The religious right is really good at taking seriously the problem of maintaining belief. deviousrlm/iStock/Getty Images Plus

It’s easy to be cynical about the religious right, and, by extension, the direction of our country. Despite representing fewer and fewer American each year, they continue to exploit advantages baked into the Constitution via the Senate, the Electoral College, and the Supreme Court. They are now about to flip to the court a 6–3 conservative majority that does not reflect the preferences of the majority of Americans. But while “they really want power and they’re pretty good at getting it” is true enough, it is probably not the most important lesson secularists like me can learn from the religious right.

The religious right increasingly thinks of itself as an embattled minority, as a group that must work hard to maintain its beliefs. And the best ways to maintain those beliefs is through community and through power. There’s been growing interest in the People of Praise community that Amy Coney Barrett, the Supreme Court nominee, joined years ago. No matter what you think about the community’s politics, my perception is that it is a generally supportive and positive environment. But regardless of what happens at this specific community, what’s sociologically important is the community experience itself: More than just accountability, leadership, and moral imposition, communities like People of Praise provide opportunities for shared joy and shared sorrow, being there for picnics as much as for politics.

It’s in those moments of just being with people who believe like you that your moral universe starts to feel true. That’s what secularists need too. As a secular sociologist, I would disagree with the religious right that the source of their moral energy is God. I think the source of their moral energy is these ongoing interactions that affirm their commitments, thanks to other smart, kind people who also believe this stuff. If you see your sensible friend still has hope, then you might as well get up and try again too.

That’s an important lesson for secular liberals and leftists. We want a moral revolution too! But the religious right is generally better at providing models of how to center these efforts at social change as moral transformations within selves and small communities that extend out into the world. It’s an ongoing debate whether secular liberalism itself contains a model of the good life or if it’s simply a series of neutralright” procedures, but there’s no denying a tendency in liberalism—best articulated by John Stuart Mill—to emphasize fair procedure and the absence of harm over the kind of robust vision of the good that motivates so many conservative Christians.
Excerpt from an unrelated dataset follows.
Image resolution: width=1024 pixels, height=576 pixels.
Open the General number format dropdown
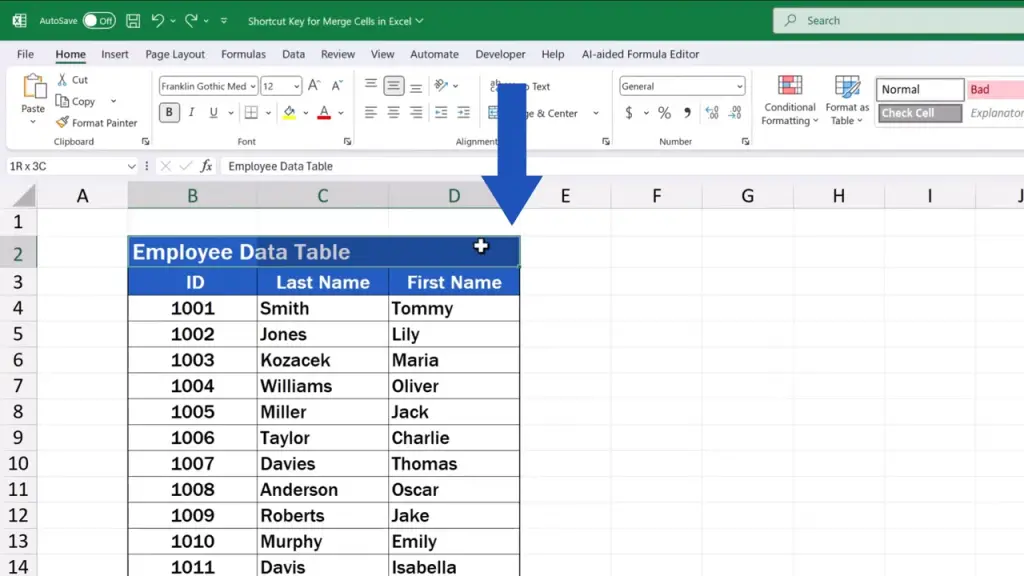[739, 87]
So what are we secularists to do? There are already dozens of books and websites about ways to get involved, to organize, to talk to potential Trump voters, and much more. The religious right does all of this stuff too, even if they’re about as good at “getting involved” as any other political faction—which is to say, a small amount of people tends to do the majority of the work. What the religious right is really good at, though, is taking seriously the problem of maintaining belief. It’s a central challenge for any religious group, of course, but not just for them: Belief isn’t unique to religion. How many of us still believe the American presidency or Congress can survive another four years of Donald Trump? How many of us have lost faith in democracy itself? The religious right is really good at recognizing the contingency of their beliefs and doing what they can to protect them. And secularists would do well to do the same.

When I say secularist, I don’t just mean atheists, agnostics, or the other religious “nones” who are a growing part of the Democratic Party. I include people who might well be serious about their own religious identity but understand it as something that is translatable into a common, secular language, rather than something that must be followed as a religious commitment requires it (not that this is necessarily easy to do). So the communities I’m asking secularists to join might be secular communities that are somewhat parallel to religious communities, or actual religious communities with progressive values that blend with secular commitments. Or they might be different things altogether: groups of friends with similar politics, or an activist group, or hiking buddies who help one another do something about climate change.

The point is that we need a reason we do this work. And that reason, for some of us, might be God’s command or God’s loving example. And for others, it might be something else. But while there’s a lot of debate about the role of argument and the “rightness” of something in why we do what we do, many sociologists and philosophers are increasingly convinced that we do what’s moral not because it is the right thing to do but because it is the good thing to do, which means it feels correct, necessary, even obvious. That doesn’t necessarily mean it’s the most pleasurable of our choices: A lot of political work is boring at best, and sometimes the moral action is incredibly difficult. Think of people who decided they should care for older parents rather than pursue a meaningful career, for example. Yet the point for any of this is that the life we live, even if not the most pleasurable life, is the best life. And the best way to keep believing this is the best life is to surround yourself with  others who also believe this is the way we should live.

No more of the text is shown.